* **Objective**: Please copy the rows verbatim, from the first one through the line that contains "point(587,42)".

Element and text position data
━━━━━━━━━━━━━━━━

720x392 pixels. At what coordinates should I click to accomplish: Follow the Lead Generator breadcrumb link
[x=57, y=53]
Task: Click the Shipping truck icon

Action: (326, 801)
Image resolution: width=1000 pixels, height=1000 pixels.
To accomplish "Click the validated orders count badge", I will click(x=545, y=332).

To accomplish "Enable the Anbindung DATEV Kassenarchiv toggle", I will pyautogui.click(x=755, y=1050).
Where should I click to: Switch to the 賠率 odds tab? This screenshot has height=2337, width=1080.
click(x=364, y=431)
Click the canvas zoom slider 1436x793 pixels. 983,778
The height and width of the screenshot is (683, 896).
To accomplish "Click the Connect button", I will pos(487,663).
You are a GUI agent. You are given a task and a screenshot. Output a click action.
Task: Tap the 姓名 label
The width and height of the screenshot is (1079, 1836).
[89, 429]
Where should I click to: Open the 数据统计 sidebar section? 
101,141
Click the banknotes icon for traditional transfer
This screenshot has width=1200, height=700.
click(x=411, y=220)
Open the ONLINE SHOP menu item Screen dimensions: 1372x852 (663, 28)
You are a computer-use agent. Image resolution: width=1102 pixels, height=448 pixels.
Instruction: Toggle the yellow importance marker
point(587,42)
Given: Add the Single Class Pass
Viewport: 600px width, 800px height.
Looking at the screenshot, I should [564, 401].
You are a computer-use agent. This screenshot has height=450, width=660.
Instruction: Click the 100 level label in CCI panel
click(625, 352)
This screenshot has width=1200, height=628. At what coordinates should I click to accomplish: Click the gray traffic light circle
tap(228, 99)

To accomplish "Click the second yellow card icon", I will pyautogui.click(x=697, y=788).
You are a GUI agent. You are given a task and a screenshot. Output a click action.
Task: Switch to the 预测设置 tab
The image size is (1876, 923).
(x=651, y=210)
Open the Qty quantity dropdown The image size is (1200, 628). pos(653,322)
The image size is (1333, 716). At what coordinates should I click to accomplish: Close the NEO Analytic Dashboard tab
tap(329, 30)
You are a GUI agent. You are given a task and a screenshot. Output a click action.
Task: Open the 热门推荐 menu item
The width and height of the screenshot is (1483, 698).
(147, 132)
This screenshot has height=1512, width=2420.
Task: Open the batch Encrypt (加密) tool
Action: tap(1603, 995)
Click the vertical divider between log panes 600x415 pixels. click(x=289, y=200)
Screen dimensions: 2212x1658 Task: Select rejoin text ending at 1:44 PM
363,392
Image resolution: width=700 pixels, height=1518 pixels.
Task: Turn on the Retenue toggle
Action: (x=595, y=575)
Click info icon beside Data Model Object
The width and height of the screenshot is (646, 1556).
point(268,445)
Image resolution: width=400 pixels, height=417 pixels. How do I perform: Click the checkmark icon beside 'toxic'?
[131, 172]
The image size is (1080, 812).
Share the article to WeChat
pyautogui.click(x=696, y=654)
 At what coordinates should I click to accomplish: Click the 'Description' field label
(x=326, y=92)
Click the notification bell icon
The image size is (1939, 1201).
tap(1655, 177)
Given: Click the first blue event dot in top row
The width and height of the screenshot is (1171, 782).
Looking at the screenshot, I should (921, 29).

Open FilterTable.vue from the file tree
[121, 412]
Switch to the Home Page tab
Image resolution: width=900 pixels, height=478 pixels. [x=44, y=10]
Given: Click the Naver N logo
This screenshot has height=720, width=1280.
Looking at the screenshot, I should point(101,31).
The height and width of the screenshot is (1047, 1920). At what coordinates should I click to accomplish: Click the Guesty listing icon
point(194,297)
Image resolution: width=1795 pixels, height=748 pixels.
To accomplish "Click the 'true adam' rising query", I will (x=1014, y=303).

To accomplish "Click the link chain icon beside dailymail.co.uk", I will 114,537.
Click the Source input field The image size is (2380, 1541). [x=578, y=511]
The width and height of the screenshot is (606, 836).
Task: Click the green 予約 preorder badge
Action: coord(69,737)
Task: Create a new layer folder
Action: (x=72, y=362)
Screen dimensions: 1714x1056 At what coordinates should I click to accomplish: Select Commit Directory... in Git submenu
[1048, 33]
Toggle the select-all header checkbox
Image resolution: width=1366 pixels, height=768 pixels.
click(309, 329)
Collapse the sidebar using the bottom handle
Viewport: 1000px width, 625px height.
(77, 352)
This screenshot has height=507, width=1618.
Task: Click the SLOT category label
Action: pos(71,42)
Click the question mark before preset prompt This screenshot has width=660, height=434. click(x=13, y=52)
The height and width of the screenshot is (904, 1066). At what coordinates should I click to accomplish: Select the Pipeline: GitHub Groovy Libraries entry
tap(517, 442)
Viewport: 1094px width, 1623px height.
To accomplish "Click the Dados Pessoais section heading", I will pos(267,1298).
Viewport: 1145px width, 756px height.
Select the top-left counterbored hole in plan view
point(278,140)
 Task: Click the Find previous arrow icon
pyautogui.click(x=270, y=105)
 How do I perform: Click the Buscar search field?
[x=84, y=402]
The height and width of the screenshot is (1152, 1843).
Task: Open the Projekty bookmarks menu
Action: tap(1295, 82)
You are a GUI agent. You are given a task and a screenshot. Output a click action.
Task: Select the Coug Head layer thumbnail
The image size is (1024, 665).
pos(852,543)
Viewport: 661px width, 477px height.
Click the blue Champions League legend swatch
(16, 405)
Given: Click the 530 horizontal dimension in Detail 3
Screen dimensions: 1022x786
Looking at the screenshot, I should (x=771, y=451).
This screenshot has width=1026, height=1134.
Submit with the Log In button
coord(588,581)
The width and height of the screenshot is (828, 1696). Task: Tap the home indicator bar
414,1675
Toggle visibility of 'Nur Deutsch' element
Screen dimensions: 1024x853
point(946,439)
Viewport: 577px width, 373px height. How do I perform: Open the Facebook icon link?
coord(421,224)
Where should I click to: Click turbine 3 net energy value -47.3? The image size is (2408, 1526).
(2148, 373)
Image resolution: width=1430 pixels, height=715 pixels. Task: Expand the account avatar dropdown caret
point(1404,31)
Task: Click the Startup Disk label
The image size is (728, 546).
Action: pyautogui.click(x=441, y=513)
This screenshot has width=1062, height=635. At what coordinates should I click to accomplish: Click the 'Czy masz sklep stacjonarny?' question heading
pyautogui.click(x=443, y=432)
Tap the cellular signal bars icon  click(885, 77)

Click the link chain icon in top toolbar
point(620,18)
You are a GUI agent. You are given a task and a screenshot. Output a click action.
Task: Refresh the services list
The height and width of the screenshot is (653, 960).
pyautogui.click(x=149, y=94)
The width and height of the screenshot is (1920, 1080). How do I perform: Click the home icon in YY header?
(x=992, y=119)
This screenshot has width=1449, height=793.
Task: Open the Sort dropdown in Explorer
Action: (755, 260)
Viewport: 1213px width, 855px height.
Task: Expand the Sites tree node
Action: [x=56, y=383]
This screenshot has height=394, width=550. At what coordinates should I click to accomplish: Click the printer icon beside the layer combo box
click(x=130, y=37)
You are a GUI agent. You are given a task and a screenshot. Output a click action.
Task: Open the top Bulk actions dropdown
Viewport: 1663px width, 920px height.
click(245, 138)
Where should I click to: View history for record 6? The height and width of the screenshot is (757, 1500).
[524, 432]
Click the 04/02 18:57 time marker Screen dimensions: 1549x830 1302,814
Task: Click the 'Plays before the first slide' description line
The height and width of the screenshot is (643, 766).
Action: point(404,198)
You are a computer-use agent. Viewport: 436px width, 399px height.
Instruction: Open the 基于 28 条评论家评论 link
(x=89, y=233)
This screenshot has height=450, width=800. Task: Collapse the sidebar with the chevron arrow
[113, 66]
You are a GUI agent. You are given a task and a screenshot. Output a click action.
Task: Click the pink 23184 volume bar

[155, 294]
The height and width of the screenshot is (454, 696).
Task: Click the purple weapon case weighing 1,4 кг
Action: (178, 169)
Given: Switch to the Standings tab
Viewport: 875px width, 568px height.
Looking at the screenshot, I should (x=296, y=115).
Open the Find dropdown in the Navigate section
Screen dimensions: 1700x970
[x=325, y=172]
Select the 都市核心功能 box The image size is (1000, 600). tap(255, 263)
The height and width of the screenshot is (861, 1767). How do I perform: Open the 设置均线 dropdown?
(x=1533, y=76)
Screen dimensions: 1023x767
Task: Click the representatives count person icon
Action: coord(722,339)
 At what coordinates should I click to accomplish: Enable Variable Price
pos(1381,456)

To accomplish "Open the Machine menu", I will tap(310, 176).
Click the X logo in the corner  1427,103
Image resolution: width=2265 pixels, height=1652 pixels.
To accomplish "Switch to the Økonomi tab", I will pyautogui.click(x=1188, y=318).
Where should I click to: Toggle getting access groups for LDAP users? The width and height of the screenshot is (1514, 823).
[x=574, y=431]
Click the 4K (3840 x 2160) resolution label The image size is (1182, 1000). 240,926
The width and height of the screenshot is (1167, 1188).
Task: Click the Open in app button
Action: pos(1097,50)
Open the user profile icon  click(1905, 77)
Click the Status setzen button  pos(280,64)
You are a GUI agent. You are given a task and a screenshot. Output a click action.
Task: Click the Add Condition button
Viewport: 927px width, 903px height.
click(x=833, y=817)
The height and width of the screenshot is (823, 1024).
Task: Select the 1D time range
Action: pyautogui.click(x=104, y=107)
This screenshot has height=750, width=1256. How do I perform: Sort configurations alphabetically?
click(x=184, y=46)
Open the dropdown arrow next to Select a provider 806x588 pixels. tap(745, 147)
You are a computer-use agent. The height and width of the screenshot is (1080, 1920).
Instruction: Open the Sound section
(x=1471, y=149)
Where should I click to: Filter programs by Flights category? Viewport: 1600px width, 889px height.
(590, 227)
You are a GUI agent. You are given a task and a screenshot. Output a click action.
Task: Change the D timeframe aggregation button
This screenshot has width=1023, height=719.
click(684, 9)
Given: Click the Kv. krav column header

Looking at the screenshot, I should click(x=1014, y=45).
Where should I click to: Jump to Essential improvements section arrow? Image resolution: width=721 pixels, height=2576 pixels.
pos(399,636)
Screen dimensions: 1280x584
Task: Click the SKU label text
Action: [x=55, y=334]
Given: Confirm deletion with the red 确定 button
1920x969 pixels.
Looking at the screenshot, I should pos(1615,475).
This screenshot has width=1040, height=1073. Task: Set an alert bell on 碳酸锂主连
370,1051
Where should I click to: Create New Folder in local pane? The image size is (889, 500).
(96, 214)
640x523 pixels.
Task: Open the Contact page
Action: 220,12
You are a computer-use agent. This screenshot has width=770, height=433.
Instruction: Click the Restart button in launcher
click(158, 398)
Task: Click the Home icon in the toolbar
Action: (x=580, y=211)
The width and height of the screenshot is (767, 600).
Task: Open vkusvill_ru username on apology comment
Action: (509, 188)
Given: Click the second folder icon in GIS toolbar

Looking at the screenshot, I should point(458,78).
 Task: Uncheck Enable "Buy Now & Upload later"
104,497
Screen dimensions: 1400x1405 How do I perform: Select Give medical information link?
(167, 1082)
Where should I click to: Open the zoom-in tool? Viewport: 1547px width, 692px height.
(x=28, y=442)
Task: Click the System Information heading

━━━━━━━━━━━━━━━━

* **Task output**:
720x392 pixels. At what coordinates should I click to accomplish: Follow the Lead Generator breadcrumb link
[x=57, y=53]
Task: Click the Shipping truck icon

Action: (326, 801)
Image resolution: width=1000 pixels, height=1000 pixels.
To accomplish "Click the validated orders count badge", I will click(x=545, y=332).

To accomplish "Enable the Anbindung DATEV Kassenarchiv toggle", I will pyautogui.click(x=755, y=1050).
Where should I click to: Switch to the 賠率 odds tab? This screenshot has height=2337, width=1080.
click(x=364, y=431)
Click the canvas zoom slider 1436x793 pixels. 983,778
The height and width of the screenshot is (683, 896).
To accomplish "Click the Connect button", I will pos(487,663).
You are a GUI agent. You are given a task and a screenshot. Output a click action.
Task: Tap the 姓名 label
The width and height of the screenshot is (1079, 1836).
[89, 429]
Where should I click to: Open the 数据统计 sidebar section? 
101,141
Click the banknotes icon for traditional transfer
This screenshot has width=1200, height=700.
click(x=411, y=220)
Open the ONLINE SHOP menu item Screen dimensions: 1372x852 (663, 28)
You are a computer-use agent. Image resolution: width=1102 pixels, height=448 pixels.
Instruction: Toggle the yellow importance marker
point(587,42)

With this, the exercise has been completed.